I recently read an article on theatlantic.com by Emily Estafani Smith called, "There's More to Life than Being Happy" (http://www.theatlantic.com/health/archive/2013/01/theres-more-to-life-than-being-happy/266805/). As a psychotherapist, happiness is definitely a topic of great interest to me. In fact, most of my patients come to me in pursuit of happiness. Of course, "happiness" means different things to different people. For many of my patients, happiness means the absence (or even the lessening) of suffering. For others, happiness suggests the presence of a particular emotional state (accompanied by whatever else is necessary to achieve that state).
Americans place a great deal of value on individual happiness. The right of every man to pursue happiness is one of the central tenets upon which the country was founded. I doubt, however, that this is solely an American phenomenon. Among the core values of many nations (particular western nations) is the happiness of its citizens.

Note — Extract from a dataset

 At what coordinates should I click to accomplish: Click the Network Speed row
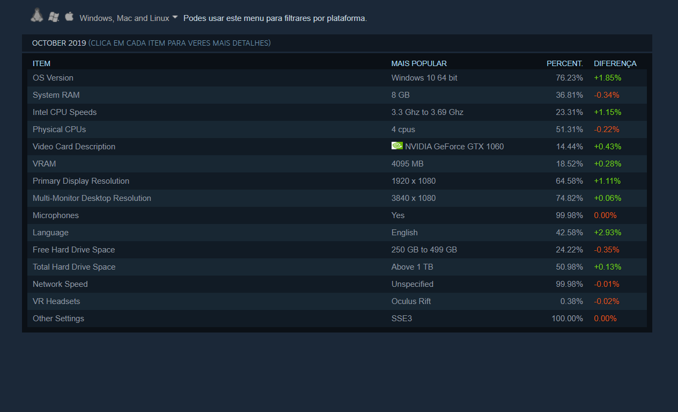(x=337, y=284)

In some ways, then, Smith's assertion that there are more worthy goals in life than happiness is quite radical. What other aspiration is worthy of the time and effort we devote to seeking pleasure?
Smith suggests that having a sense of purpose or meaning in life is far more powerful than mere happiness. According to Smith, our single-minded focus on personal happiness creates a shallow and superficial existence. There is also evidence to suggest that setting happiness as one's primary aspiration is counter-productive; it actually makes us less happy.
While happiness is characterized by attaining pleasure for oneself, meaning is found in doing things for others. This explains why the things we find meaningful in life are not necessarily the things we most enjoy doing.
Still, people who say they have a purpose in life tend to report higher levels of overall well being than those who say they lack purpose. Happiness is dependent upon pleasure. Could it be that happiness, like pleasure, is fleeting?
In contrast, meaning tends to have a longer-term focus, which could explain its correlation with overall well being.
For me, Smith's article was an apt reminder not to get too consumed by the idea of happiness. Happiness is, after all, a natural byproduct of living a meaningful life. As such, it need not be pursued for its own sake.